Only the lines from the one with "The height and width of the screenshot is (319, 541)." through the last line of the records below belong in your answer, reproduced exactly and with the pictures left out.
☆ ☆ ☆ ☆ ☆
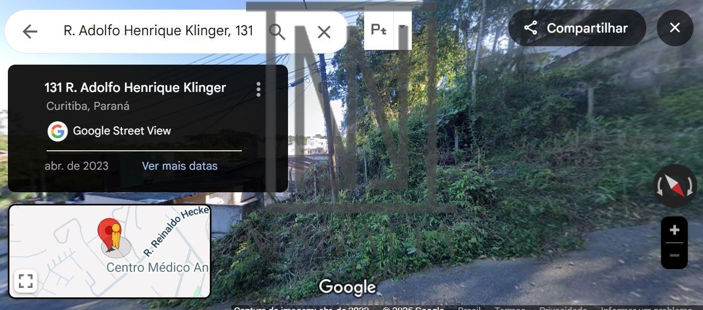Expand the minimap to fullscreen
This screenshot has height=310, width=703.
tap(25, 281)
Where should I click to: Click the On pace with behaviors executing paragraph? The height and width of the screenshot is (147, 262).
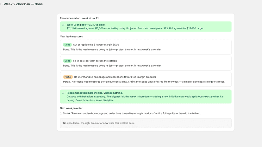click(x=145, y=98)
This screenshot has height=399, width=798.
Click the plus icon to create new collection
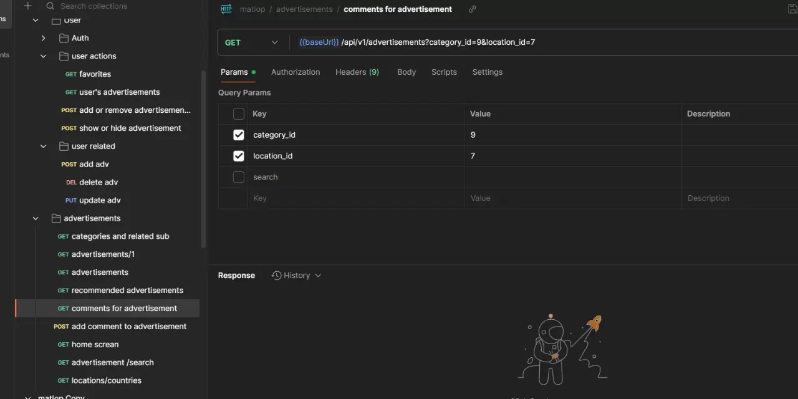(x=27, y=6)
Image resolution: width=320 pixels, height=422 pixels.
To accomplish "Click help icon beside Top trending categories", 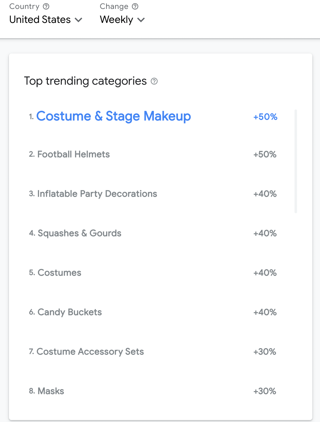I will 154,81.
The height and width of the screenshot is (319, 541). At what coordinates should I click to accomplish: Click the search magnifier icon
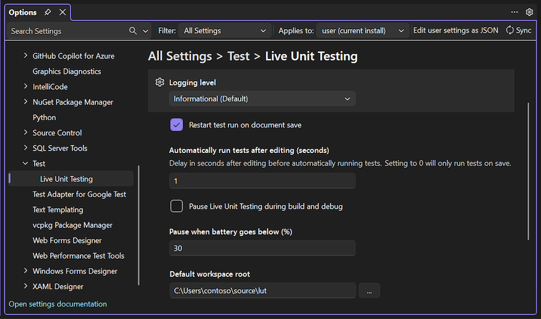pos(133,31)
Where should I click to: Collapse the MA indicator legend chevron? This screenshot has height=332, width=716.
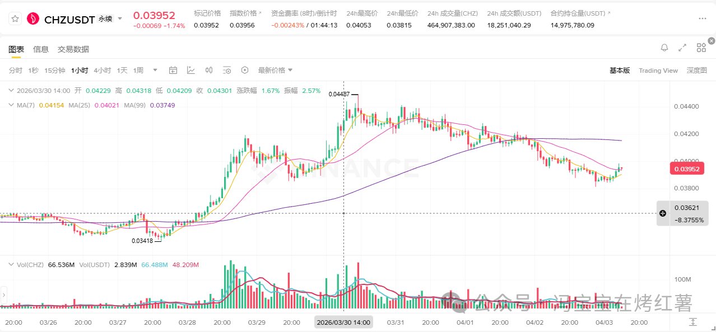[x=11, y=105]
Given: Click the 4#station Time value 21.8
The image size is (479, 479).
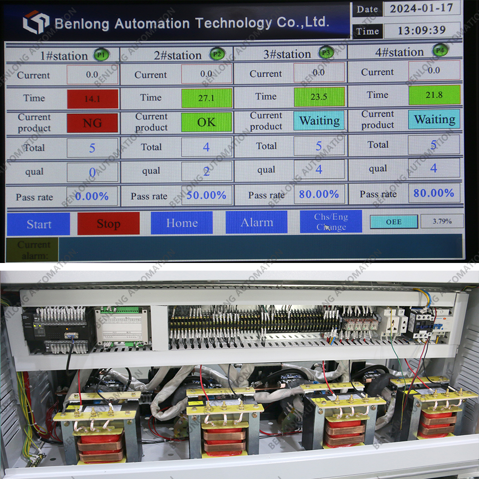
☆ ☆ ☆ ☆ ☆
== Task result ==
The height and width of the screenshot is (319, 541). At what coordinates should I click to accomplish: Click the search magnifier icon
pos(133,31)
Where should I click to: Collapse the MA indicator legend chevron? This screenshot has height=332, width=716.
[x=11, y=105]
Given: Click the 4#station Time value 21.8
The image size is (479, 479).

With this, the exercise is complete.